Would early elections be a solution or is there any other way of diffusing social tension?
If you look ahead now what do you see – are we looking at three more years of a drawn-out crisis?
“To be frank – I don’t know. It is very difficult to say whether this is really necessary. In fact this country has a very good potential. There is no dire poverty, no really serious social problems as we can see in other countries, we have a high level of education –there are a lot of positive things that can help this country – a lot to build on. And to finish on a more optimistic note – I spoke in the last few weeks to people who have stopped to think about this situation and who are starting to be active. They are trying to go against people who are corrupt. We are organizing conferences and seminars in the academic sphere and there are now all kinds of initiatives to fight corruption.
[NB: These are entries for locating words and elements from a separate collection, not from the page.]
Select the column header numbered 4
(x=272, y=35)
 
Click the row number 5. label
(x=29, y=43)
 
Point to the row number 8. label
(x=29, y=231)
A lot of people in local politics have come out against corruption –some successfully, others less so – but the effort is there. So from this point of view I am optimistic because it seems to me that the public is really sending a message to the government and saying –no, we do not want this. And I do believe that among the politicians there are people who are honest and who would like to address the problem – so maybe if politicians built on these initiatives they may be able to break this vicious circle. I do not believe that everything can be done immediately and some level of corruption is present everywhere and people are not angels, but I hope that the growing public pressure can help to resolve the situation. “
“The Czech Republic has not been hurt so much, but again when I speak to investors –mainly from the Nordic states – they say that corruption and clientelism makes investors think twice about whether to come here or not. And obviously we are losing a lot of investments. There would be a much higher potential for investment if there was greater transparency in the working of the state. There was an interesting financial forum two days ago at which corruption was analyzed as an economic phenomenon and experts said yes, this is a big problem for the Czech Republic. But how do you find a solution? So I would say the impact on the economy has not been so negative for many reasons, but in order to boost the economy we need to change the working of the state.”